Slick's sql macro always produces a single ? for each of its input parameters. InSlick's sqli macro therefore rewrites the query so that multiple ?s are added, e.g. such query:

sqli"SELECT * FROM customer WHERE id IN *$ids"

during compilation, will essentially be rewritten to:

sql"SELECT * FROM customer WHERE id IN #$before$ids#$after"

where:

  • before is the beginning of the sequence of groups of ? parameters, e.g. an open paren (,
  • after is a sequence of correctly grouped ? of length corresponding the collection size and its element dimension.

During runtime an implicit instance of accode.inslick.IterParam assures that each ? is set to the correct value from the input collection. Implicit IterParams are generated automatically by the sqli macro, however one may override this behaviour by manually providing an implicit IterParam. This may be useful for supporting different collecion types.

Syntax Flavours

The table below summarises the available syntax flavours:

Import Op Dim-1 Dim-N Purpose
rows.syntax._ *r (?, ?, ...) (row(?, ?, ...), row(?, ?, ...), ...) Most tested DBs
values.syntax._ *v (?, ?, ...) (values (?, ?, ...), (?, ?, ...), ...) SQLite
N/A *i (?), (?), ... (?, ?, ...), (?, ?, ...), ... INSERT statement
syntax._ * same as rows same as rows Most common syntax

An appropriate syntax can be selected by importing it. The imports in the table are shortened, precede them with accode.inslick., e.g.:

import accode.inslick.values.syntax._

Syntax can also be chosen with an operator (Op), e.g.:

sqli"SELECT * FROM customer WHERE id IN *r${List(1, 2)}"

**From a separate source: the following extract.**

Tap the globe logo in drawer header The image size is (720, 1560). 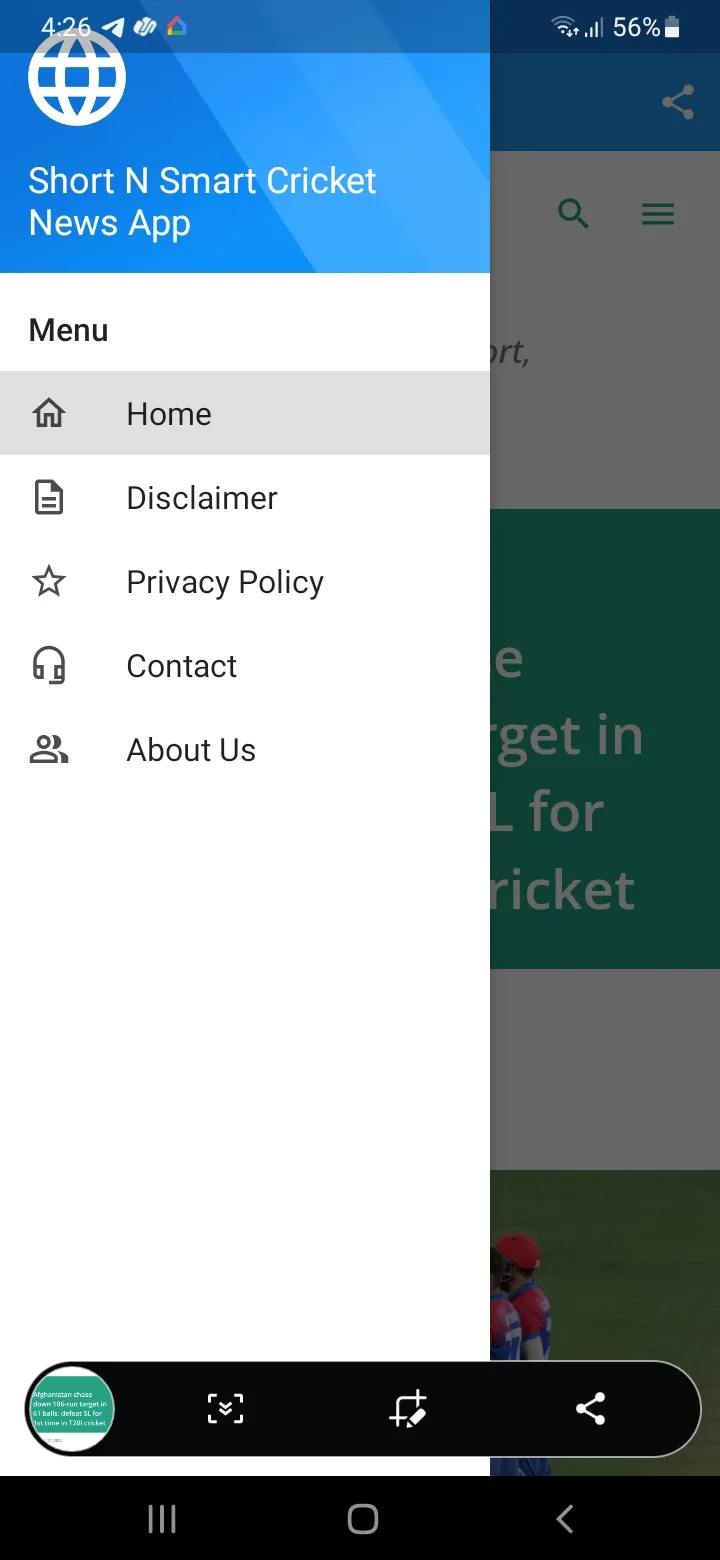click(x=77, y=78)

Columns Dim-1/Dim-N show how a collection is expanded into a sequence of '?' parameter depending or whether the element type is singular or a tuple.

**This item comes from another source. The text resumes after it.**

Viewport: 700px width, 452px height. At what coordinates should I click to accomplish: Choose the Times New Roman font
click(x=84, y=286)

Currently only SQLite is known to require a different syntax.

Supported RDBMSs

The following is a list of databases that are known to be working and are tested on the CI:

RDBMS Version Syntax^
H2 2.0 rows
MariaDB 10.6 rows
MySQL 8.0 rows
PostgreSQL 14.0, 9.6 rows
SQLite 3.36 values

Other databases are likely to work with one of the available syntax, however this little project has no means to test against commercial DBs like Oracle, SQL Server or DB2 at this time.